HIV Can Now Be Cured By Blocking Type I Interferon Protein

Scientists all over the world have constantly been dreading about the cure for HIV and AIDS diseases. As one of the most concerning diseases, clinical trials for the said illnesses are being performed to finally come up with a definite solution to the problem. Consequently, a team of researchers have recently found that by creating a disruption to a certain protein type can actually play a great role in fighting the long dreaded disease as it has been seen to result to the immune response against the viral infections brought by HIV.

Blocking Type I Interferon Protein: The Answer To HIV?

According To reports revealed by Yibada, a recent cure update has revealed a promising step towards a positive in response against viral infections through properly understanding certain protein type. The study, led by researchers from UCLA has found that by blocking type I interferon, a type of protein used for the restoration of immune function and speeding up viral suppression during treatment with anti-viral drugs have been observed. The experts claimed that interferon has the ability to fight HIV by mediating the action of both of the known restriction factors, which is why it has been previously held that the more of the said protein the better, contrary to the previous proposition of some health experts that it doesn't do any good.

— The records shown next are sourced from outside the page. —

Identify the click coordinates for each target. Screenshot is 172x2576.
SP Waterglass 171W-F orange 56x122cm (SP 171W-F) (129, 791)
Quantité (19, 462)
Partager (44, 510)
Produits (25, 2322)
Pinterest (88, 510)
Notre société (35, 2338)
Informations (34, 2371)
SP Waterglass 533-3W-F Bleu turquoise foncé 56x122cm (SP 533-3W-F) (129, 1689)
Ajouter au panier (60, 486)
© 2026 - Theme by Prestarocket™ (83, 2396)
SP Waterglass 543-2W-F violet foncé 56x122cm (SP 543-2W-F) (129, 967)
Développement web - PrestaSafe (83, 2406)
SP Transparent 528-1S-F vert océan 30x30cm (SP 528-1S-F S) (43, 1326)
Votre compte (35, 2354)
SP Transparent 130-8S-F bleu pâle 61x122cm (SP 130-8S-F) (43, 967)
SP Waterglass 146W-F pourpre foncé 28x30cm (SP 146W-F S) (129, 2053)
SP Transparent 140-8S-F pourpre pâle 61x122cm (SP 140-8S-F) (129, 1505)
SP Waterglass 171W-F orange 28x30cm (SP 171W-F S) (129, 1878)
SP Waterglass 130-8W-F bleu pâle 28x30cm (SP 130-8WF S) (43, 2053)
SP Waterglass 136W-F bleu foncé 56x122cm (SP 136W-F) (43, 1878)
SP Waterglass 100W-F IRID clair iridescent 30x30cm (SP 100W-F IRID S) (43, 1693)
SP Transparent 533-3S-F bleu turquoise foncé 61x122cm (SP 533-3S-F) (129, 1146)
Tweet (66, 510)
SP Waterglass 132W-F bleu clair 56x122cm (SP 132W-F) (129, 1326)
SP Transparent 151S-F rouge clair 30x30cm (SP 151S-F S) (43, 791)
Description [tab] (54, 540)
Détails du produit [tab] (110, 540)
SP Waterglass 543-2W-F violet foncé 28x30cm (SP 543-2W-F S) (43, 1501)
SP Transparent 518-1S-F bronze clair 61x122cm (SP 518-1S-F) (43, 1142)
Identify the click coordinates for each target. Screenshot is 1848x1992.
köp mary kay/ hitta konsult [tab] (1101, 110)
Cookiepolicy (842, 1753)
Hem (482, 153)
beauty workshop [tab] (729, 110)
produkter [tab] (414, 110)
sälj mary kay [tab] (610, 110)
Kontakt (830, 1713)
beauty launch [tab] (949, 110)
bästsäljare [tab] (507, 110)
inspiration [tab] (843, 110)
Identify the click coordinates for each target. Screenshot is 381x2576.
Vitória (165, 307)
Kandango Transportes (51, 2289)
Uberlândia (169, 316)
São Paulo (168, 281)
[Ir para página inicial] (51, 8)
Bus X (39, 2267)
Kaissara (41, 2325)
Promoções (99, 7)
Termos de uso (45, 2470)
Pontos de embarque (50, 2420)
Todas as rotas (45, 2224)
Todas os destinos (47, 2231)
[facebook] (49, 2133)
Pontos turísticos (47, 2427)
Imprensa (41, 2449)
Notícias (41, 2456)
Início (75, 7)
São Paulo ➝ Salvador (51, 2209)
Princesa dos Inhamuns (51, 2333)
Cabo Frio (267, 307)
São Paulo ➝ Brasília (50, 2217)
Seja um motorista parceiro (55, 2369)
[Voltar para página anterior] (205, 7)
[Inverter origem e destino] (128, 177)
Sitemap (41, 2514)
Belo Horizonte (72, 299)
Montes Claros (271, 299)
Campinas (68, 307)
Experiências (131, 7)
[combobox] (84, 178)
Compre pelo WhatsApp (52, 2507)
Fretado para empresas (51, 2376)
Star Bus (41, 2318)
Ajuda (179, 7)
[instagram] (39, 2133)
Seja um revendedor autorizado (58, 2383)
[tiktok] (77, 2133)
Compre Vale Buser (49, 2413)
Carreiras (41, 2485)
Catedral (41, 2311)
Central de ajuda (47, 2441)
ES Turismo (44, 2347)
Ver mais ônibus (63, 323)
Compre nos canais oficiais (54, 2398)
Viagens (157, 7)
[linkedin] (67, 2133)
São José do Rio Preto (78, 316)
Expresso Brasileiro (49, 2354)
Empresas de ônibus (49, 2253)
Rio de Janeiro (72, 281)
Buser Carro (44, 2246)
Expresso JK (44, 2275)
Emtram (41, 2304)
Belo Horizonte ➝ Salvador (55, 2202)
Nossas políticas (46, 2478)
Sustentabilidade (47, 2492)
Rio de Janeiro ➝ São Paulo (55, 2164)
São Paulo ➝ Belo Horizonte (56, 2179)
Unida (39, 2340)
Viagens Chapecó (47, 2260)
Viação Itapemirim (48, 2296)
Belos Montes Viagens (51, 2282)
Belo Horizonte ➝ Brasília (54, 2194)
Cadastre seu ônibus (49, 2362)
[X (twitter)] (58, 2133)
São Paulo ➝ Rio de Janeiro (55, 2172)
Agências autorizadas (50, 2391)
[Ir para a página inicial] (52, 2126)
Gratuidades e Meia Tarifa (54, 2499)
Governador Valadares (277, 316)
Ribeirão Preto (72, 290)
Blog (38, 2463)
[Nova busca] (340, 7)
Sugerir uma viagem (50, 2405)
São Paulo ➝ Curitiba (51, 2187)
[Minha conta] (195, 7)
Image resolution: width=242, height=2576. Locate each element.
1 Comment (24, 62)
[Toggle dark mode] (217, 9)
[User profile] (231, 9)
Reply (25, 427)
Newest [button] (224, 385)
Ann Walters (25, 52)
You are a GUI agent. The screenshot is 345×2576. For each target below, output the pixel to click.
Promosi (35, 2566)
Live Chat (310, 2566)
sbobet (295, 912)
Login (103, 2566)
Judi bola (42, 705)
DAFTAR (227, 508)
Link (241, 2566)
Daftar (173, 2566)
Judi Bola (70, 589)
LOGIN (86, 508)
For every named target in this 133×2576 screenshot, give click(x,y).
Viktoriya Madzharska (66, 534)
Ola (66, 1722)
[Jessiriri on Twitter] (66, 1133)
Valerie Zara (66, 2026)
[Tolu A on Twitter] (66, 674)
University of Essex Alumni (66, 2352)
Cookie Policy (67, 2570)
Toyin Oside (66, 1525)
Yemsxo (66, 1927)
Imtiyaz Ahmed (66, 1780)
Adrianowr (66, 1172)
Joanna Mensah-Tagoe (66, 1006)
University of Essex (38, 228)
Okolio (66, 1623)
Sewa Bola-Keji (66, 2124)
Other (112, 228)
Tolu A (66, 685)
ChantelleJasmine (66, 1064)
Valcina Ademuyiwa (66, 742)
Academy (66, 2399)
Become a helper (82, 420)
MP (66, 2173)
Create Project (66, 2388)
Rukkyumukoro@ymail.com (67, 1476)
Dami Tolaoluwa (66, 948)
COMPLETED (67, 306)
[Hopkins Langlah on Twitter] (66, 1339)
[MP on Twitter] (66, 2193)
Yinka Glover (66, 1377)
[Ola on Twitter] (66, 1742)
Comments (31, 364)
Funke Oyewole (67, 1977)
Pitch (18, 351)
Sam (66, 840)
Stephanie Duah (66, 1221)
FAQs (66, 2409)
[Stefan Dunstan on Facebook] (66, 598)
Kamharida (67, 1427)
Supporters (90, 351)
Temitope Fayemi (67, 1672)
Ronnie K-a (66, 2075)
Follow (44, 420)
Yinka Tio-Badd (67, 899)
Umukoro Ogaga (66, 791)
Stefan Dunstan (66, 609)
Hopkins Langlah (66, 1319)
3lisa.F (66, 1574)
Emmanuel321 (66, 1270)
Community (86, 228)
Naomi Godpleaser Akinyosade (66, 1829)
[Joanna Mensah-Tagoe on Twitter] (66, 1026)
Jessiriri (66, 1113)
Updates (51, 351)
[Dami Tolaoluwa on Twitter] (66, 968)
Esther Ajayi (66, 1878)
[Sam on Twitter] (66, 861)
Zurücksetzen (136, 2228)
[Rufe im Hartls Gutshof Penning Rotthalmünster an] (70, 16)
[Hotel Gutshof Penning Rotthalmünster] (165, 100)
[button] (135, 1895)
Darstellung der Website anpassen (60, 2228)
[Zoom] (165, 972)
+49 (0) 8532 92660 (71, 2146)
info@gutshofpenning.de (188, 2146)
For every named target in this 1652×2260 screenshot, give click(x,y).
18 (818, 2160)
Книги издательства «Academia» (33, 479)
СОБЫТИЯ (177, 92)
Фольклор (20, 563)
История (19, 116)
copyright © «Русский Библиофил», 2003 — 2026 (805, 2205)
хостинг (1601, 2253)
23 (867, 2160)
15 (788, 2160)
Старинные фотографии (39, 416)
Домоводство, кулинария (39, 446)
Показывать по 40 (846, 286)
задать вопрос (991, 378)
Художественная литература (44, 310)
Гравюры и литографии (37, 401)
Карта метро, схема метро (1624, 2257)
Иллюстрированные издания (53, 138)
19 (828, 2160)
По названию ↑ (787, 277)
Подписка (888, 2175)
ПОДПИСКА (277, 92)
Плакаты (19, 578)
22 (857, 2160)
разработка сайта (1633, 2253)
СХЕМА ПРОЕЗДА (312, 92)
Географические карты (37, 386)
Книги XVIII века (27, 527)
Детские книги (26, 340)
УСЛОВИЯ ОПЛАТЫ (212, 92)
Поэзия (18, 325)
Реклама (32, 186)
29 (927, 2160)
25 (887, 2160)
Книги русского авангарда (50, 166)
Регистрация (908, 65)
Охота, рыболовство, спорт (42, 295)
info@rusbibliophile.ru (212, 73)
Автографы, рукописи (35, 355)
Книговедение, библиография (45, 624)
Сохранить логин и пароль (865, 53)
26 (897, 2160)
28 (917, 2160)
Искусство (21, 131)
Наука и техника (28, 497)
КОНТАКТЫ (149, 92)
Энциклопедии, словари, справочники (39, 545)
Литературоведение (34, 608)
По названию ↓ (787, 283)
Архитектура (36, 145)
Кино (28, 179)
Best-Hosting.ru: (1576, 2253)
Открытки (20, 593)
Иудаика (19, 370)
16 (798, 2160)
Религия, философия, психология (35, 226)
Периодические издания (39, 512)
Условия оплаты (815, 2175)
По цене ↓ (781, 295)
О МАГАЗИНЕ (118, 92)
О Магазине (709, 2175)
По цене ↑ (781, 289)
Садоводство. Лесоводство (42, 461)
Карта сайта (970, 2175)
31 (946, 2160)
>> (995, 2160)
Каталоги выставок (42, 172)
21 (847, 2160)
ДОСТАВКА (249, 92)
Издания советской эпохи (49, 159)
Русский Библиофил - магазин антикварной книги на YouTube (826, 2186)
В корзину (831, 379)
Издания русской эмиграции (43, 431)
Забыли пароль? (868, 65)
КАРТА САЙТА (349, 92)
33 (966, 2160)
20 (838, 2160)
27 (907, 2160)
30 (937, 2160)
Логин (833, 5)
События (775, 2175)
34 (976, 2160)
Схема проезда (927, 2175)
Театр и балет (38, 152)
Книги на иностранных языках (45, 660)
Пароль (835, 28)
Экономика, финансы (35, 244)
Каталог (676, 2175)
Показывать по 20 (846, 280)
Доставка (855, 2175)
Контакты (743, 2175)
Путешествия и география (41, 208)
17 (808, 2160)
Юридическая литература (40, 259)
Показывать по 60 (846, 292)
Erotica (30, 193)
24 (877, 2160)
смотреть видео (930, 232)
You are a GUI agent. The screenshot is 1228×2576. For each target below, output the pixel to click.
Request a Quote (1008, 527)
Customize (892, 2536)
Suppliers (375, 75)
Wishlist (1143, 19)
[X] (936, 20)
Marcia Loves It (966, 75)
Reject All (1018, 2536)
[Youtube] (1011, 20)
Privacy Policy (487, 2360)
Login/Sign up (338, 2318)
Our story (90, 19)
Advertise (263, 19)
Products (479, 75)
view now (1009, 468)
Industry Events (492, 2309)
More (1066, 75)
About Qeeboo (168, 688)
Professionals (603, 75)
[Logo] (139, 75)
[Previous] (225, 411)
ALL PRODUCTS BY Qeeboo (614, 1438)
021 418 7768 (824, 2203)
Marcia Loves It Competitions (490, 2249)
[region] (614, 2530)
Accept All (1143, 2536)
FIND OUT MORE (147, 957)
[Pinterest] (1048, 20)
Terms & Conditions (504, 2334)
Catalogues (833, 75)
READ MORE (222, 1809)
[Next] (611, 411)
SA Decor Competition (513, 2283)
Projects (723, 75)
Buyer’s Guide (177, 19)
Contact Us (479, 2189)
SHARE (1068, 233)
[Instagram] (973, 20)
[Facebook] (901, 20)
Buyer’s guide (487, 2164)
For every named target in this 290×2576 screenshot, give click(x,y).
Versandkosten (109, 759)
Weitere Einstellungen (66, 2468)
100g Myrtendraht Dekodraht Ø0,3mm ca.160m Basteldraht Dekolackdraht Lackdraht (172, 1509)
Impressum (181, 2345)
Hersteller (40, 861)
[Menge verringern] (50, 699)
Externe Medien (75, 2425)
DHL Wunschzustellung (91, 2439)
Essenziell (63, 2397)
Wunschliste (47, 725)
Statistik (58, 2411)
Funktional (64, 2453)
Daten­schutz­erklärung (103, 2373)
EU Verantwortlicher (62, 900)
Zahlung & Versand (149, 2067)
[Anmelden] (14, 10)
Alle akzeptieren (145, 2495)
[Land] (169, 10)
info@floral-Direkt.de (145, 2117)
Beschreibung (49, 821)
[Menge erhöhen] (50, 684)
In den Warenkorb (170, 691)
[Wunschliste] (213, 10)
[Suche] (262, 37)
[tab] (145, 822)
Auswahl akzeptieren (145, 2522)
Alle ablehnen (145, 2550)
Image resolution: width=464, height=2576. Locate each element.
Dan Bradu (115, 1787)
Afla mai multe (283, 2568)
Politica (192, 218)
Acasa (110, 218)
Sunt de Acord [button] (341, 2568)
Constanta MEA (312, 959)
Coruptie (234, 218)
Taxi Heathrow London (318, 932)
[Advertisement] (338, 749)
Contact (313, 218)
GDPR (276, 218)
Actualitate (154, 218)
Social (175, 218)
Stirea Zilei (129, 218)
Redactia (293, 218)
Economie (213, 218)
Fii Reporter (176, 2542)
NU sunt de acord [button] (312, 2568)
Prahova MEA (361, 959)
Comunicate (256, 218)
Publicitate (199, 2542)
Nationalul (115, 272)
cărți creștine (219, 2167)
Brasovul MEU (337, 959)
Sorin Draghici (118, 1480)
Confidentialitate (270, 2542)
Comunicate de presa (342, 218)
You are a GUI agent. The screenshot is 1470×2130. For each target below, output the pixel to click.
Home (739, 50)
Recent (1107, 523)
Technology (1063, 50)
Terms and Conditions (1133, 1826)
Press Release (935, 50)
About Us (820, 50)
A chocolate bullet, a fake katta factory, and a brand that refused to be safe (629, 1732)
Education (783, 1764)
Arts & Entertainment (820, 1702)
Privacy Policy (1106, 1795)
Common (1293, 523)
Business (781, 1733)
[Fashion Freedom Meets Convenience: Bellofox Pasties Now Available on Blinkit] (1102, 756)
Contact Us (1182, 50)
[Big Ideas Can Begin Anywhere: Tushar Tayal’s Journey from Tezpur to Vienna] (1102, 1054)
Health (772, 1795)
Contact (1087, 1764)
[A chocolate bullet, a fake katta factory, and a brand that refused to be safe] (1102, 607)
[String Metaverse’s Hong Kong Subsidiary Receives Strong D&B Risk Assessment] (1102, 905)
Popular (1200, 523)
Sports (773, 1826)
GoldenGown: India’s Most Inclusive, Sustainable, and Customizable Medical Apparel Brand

Furthermore, in one of his statements reported by Punjab News Express, senior author of the study Scott Kitchen, who is also an Associate Professor at David Geffen School of Medicine, University of California, Los Angeles has revealed that the type of interferon that is being produced during chronic stages of HIV infection has adverse impacts on the body's ability to fight off HIV and other types of infection or cancer and could in fact be contributing to accelerated HIV disease. In conducting their study, the researchers had "Humanized mice," which have had their immune systems replaced with human immune system cells, thymus tissue and bone marrow. As a result, they eventually were able to cure HIV-infected mice with antibodies that blocked Type-I interferons. Ultimately, Prof. Kitchen and his team has concluded that by blocking this immune response against the virus had beneficial effects in lowering the amounts of virus and increasing the ability of the immune response to clear out the virus.